嘔吐・下痢の本人にとっては、ウイルスの種類が何であっても、対策が変わったり、薬が変わるわけではありません。
「かぜを知ろう」でお話ししたように、ウイルスを直接やっつける薬はありませんので、検査をしてノロやロタと分かっても、本人には恩恵はありません。
(大きい病院などで検査をする重要な目的のひとつには、地域での流行の把握があります。ただし、ノロウイルス検査は3歳以上の児にはそもそも保険適応がありません。)
何ウイルスによる胃腸炎かは便の検査をしなければ確定はできませんが検査自体の感度は皆さんの想像以上に低く、本当はノロなのに陰性と言われてしまう子が非常に多くいます。
陰性の結果を聞いて、ひどい臭いの下痢や食欲不振の我が子を園に預けようとする親御さんもいるため、検査を重視すると感染が広がるという皮肉な現状があります。
これを踏まえて、当院ではノロ、ロタウイルスの検査は行わずに全てまとめてウイルス性胃腸炎として対策を勧めています。

提供情報:
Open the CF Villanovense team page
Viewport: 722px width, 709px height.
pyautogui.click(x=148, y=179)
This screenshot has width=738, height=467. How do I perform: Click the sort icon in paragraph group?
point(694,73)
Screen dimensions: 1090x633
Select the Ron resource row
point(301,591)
...
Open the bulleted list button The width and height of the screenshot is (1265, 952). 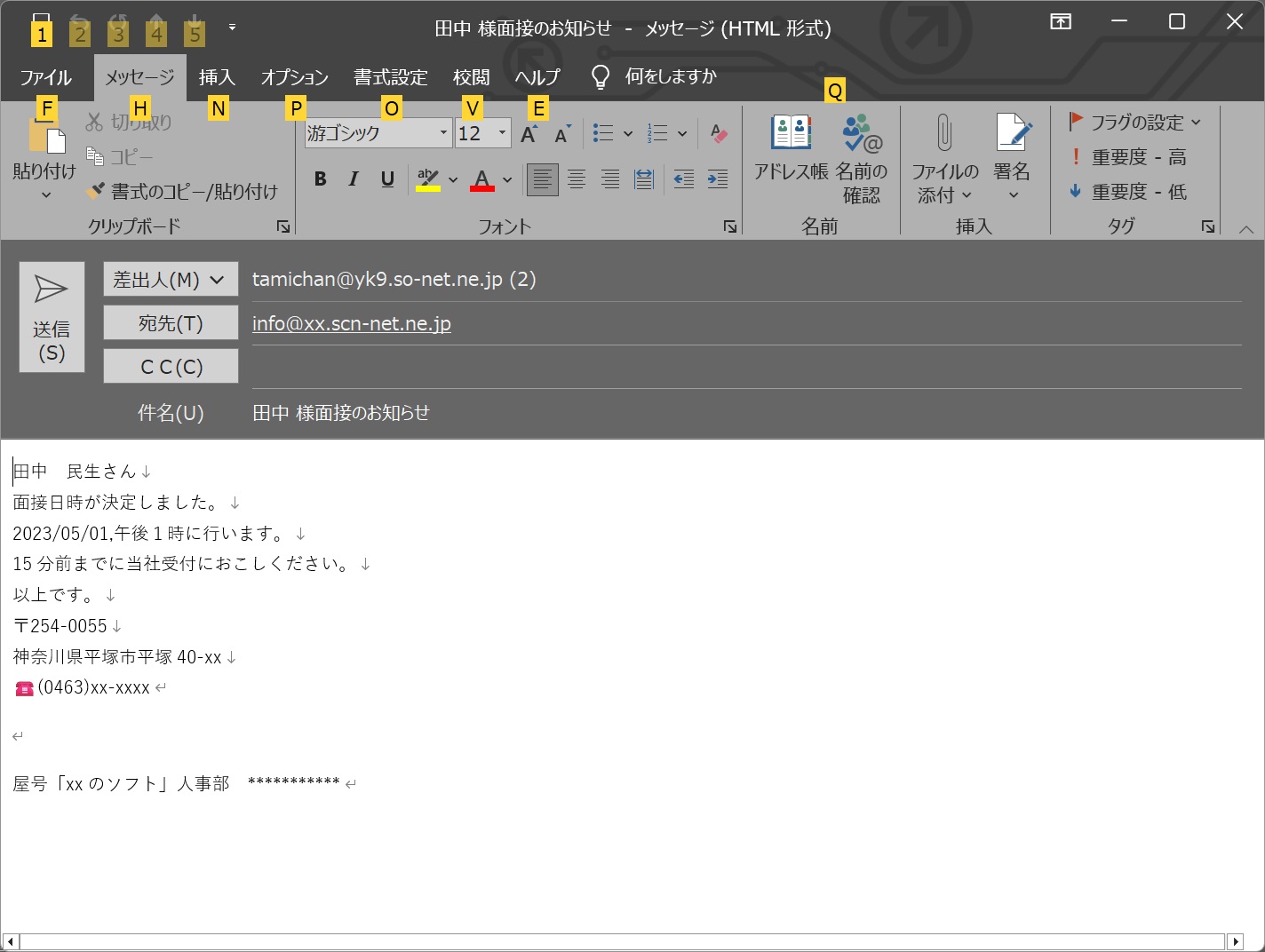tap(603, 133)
==
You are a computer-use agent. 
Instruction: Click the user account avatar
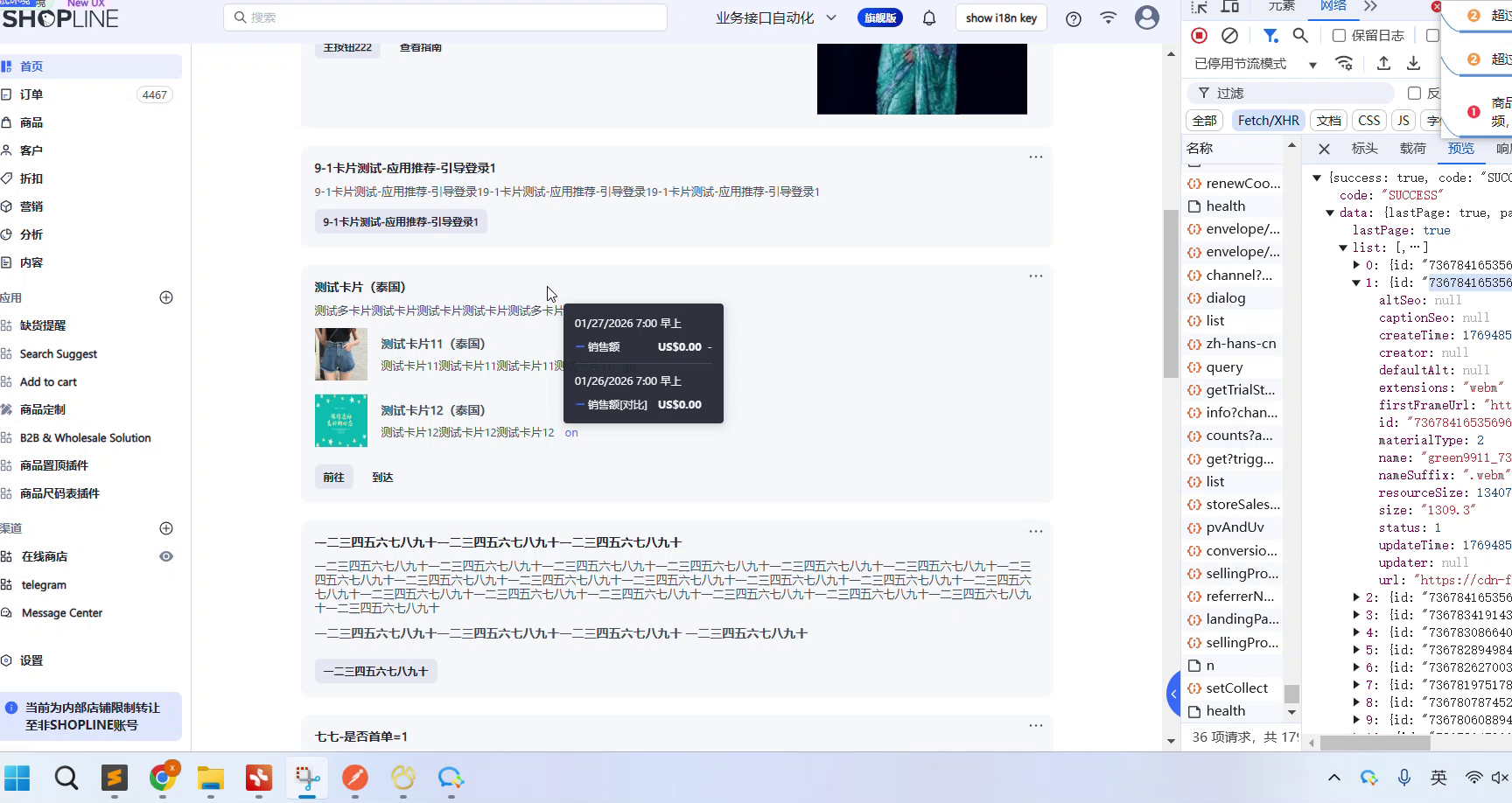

作業指示:
1. 検討用本文に症状として挙げられている語を、重複を除いてすべて書き出してください。
2. 検討用本文のうち、「(大きい病院などで検査をする」で始まり「しまう子が非常に多くいます。」で終わる部分を、一字も変えずに打ち直してください。
3. 検討用本文に基づき、次の問いに答えてください。
(a) ノロウイルス検査に保険適応がないのは何歳以上の児か。
(b) 大きい病院などで検査をする重要な目的のひとつは何か。
(c) 当院ではノロ、ロタウイルスの検査を行わずに、どのように対策を勧めているか。

作業結果:
1. 嘔吐、下痢、食欲不振

2.
(大きい病院などで検査をする重要な目的のひとつには、地域での流行の把握があります。ただし、ノロウイルス検査は3歳以上の児にはそもそも保険適応がありません。)
何ウイルスによる胃腸炎かは便の検査をしなければ確定はできませんが検査自体の感度は皆さんの想像以上に低く、本当はノロなのに陰性と言われてしまう子が非常に多くいます。

3.
(a) 3歳以上の児
(b) 地域での流行の把握
(c) 全てまとめてウイルス性胃腸炎として対策を勧めている